Input data:
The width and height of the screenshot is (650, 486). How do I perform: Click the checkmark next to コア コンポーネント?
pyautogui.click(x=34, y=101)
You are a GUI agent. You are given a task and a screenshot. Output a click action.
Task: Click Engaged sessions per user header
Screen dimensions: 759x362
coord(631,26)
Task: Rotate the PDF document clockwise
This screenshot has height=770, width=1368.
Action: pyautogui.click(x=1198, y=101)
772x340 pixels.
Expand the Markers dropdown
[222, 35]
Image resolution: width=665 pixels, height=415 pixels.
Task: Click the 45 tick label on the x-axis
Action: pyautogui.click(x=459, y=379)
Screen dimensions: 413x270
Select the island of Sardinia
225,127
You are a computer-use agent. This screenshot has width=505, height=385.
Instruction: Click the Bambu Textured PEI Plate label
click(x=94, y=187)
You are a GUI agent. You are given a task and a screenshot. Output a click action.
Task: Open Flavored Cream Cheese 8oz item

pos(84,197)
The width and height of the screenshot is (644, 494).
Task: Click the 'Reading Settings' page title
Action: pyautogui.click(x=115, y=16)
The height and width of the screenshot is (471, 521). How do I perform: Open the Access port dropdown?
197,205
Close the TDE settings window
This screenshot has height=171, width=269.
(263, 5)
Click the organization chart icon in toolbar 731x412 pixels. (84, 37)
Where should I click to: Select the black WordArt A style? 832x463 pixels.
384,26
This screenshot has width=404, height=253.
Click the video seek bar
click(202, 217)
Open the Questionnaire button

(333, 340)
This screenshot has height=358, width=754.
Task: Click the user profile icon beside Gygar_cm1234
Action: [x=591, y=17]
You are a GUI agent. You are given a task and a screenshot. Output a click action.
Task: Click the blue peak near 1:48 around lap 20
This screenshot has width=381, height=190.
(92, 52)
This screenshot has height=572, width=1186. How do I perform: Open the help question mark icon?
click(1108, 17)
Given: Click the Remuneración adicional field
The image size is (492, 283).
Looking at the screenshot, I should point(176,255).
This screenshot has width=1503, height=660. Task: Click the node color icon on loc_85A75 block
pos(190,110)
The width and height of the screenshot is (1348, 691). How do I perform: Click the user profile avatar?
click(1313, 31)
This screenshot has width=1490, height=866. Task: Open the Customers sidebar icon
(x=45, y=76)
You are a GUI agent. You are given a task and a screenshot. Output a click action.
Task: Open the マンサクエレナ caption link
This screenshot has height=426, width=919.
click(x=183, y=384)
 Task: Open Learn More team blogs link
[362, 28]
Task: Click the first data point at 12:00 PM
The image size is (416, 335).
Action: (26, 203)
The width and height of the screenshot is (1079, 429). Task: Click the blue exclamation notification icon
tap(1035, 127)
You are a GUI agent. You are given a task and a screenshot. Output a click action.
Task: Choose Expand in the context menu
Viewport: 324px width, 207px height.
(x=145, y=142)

Instruction:
Can you rewrite all of the entries above, changing every "GUI agent" to "interface assistant" and leaving everything else as it is?

Solution to the exercise:
The width and height of the screenshot is (650, 486). How do I perform: Click the checkmark next to コア コンポーネント?
pyautogui.click(x=34, y=101)
You are a interface assistant. You are given a task and a screenshot. Output a click action.
Task: Click Engaged sessions per user header
Screen dimensions: 759x362
coord(631,26)
Task: Rotate the PDF document clockwise
This screenshot has height=770, width=1368.
Action: pyautogui.click(x=1198, y=101)
772x340 pixels.
Expand the Markers dropdown
[222, 35]
Image resolution: width=665 pixels, height=415 pixels.
Task: Click the 45 tick label on the x-axis
Action: pyautogui.click(x=459, y=379)
Screen dimensions: 413x270
Select the island of Sardinia
225,127
You are a computer-use agent. This screenshot has width=505, height=385.
Instruction: Click the Bambu Textured PEI Plate label
click(x=94, y=187)
You are a interface assistant. You are given a task and a screenshot. Output a click action.
Task: Open Flavored Cream Cheese 8oz item

pos(84,197)
The width and height of the screenshot is (644, 494).
Task: Click the 'Reading Settings' page title
Action: pyautogui.click(x=115, y=16)
The height and width of the screenshot is (471, 521). How do I perform: Open the Access port dropdown?
197,205
Close the TDE settings window
This screenshot has height=171, width=269.
(263, 5)
Click the organization chart icon in toolbar 731x412 pixels. (84, 37)
Where should I click to: Select the black WordArt A style? 832x463 pixels.
384,26
This screenshot has width=404, height=253.
Click the video seek bar
click(202, 217)
Open the Questionnaire button

(333, 340)
This screenshot has height=358, width=754.
Task: Click the user profile icon beside Gygar_cm1234
Action: [x=591, y=17]
You are a interface assistant. You are given a task and a screenshot. Output a click action.
Task: Click the blue peak near 1:48 around lap 20
This screenshot has width=381, height=190.
(92, 52)
This screenshot has height=572, width=1186. How do I perform: Open the help question mark icon?
click(1108, 17)
Given: Click the Remuneración adicional field
The image size is (492, 283).
Looking at the screenshot, I should point(176,255).
This screenshot has width=1503, height=660. Task: Click the node color icon on loc_85A75 block
pos(190,110)
The width and height of the screenshot is (1348, 691). How do I perform: Click the user profile avatar?
click(1313, 31)
This screenshot has width=1490, height=866. Task: Open the Customers sidebar icon
(x=45, y=76)
You are a interface assistant. You are given a task and a screenshot. Output a click action.
Task: Open the マンサクエレナ caption link
This screenshot has height=426, width=919.
click(x=183, y=384)
 Task: Open Learn More team blogs link
[362, 28]
Task: Click the first data point at 12:00 PM
The image size is (416, 335).
Action: (26, 203)
The width and height of the screenshot is (1079, 429). Task: Click the blue exclamation notification icon
tap(1035, 127)
You are a interface assistant. You are given a task and a screenshot. Output a click action.
Task: Choose Expand in the context menu
Viewport: 324px width, 207px height.
(x=145, y=142)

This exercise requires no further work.